A Domain-Knowledge-Guided Modular Neural Network Framework for Gas Turbine Performance and Emission Prediction
DOI:
https://doi.org/10.37965/jdmd.2026.1442Keywords:
performance prediction; emission prediction; modular neural network; domain knowledge integration; data-driven modellingAbstract
Gas turbine performance and emission prediction are essential for condition monitoring, fault detection, predictive maintenance, and regulatory compliance, but conventional black-box models provide limited interpretability and poor subsystem-level traceability. This study proposes a domain-knowledge-guided modular neural network framework that decomposes gas turbine behavior into physically meaningful modules trained individually and integrated into a system-level model. Domain knowledge is embedded through modular decomposition, structured information flow, and physically meaningful inter-module connections, enabling measurement-level interpretation, module-level traceability, and modular updating. The framework is evaluated using two case studies. The framework is general at the modelling-procedure level, but the specific modular decomposition is case-specific and must be redefined according to the engine architecture, available measurements, measurement resolution, and target outputs. A high-bypass turbofan dataset, representative of a Pratt & Whitney PW-4056-like configuration, assesses detailed component-level modelling under a controlled single-realization measurement-noise perturbation. Under the controlled perturbation, the framework achieved a maximum mean absolute percentage error of approximately 2.62%, indicating stable prediction for the tested sensor-noise case.
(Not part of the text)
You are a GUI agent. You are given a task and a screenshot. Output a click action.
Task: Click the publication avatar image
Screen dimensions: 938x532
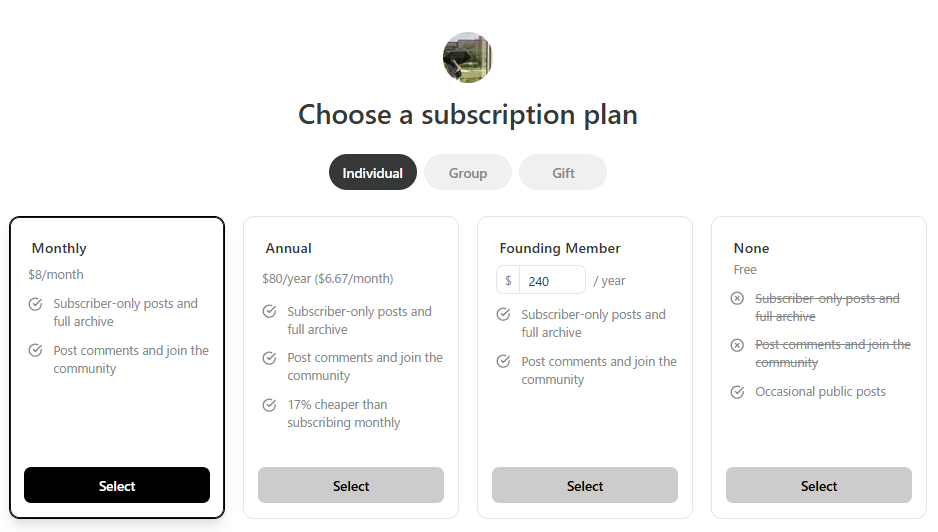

A real industrial predictive emission monitoring dataset evaluates adaptability using a reduced section-level structure based on available ambient, process, and emission measurements. Although initial integration showed cascading error, sequential fine-tuning reduced downstream emission mean absolute error by approximately 10.6% for CO and 39.2% for NOx. The fine-tuned framework matched monolithic Artificial Neural Network accuracy while providing intermediate predictions and subsystem-level error traceability, supporting interpretable gas turbine digital twins.